Tiger trout can't breed - they are a sterile hybrid, a cross between a brown trout and North American brook char.
Their attraction to anglers lies in the challenge to "catch something different that is unique and special", he said.
Lake Rotoma is the country's only lake stocked with tigers.
The fish don't fight any harder than rainbows but their appeal is more in the challenge of catching a trout with distinctive stripey markings, which lends itself to being mounted as a trophy.

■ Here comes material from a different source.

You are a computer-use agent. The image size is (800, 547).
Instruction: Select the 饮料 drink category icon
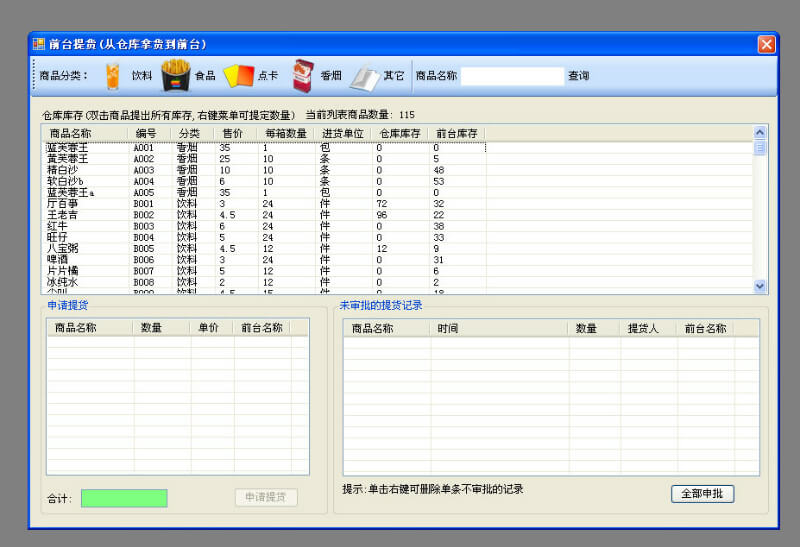tap(113, 75)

Traditionally anglers take in fish more than 10 pounds (4.5kg) to be mounted, but the tigers are so unusual that anglers are happy to take four or five pounders to a fish taxidermist for mounting, Mr Sherburn said.
The tigers can grow larger than rainbows and are similar in size to brown trout. The fish live for a long time - longer than rainbows - and put on good weight when conditions suit.
"The rainbows are mid-water feeders and are like kids," Mr Sherburn said.
"They zoom round at a hundred miles an hour foraging for food and burning off lots of energy. By contrast, the browns sit on the bottom and mooch along really slowly, so they're not using energy at the same rate."
He's appealing to anglers who fish Rotoma to contact them with details of any tigers they catch. The 15cm yearlings released have been "fin marked" with the right pelvic adipose fin clipped for identification.
"If anglers catch tigers we'd really like to hear about it. Everything we do has to benefit anglers. In the past, when we've reduced tiger numbers, it's because we weren't getting much feedback, and thought anglers weren't catching them."
Mr Sherburn said that aside from the novelty of being able to fish for tigers, Lake Rotoma had plenty of appeal as a beautiful lake with high water quality.
It is one of the lakes with weed cordons around boat ramps designed to help prevent the spread of aquatic weeds, seen as particularly vulnerable to invasion from some of the worst weeds.
"We remind anglers they need to heed the 'check, clean, dry' message.
"Boaties need to be responsible for their own lakes, and for checking their boats and gear before they travel between different waterways."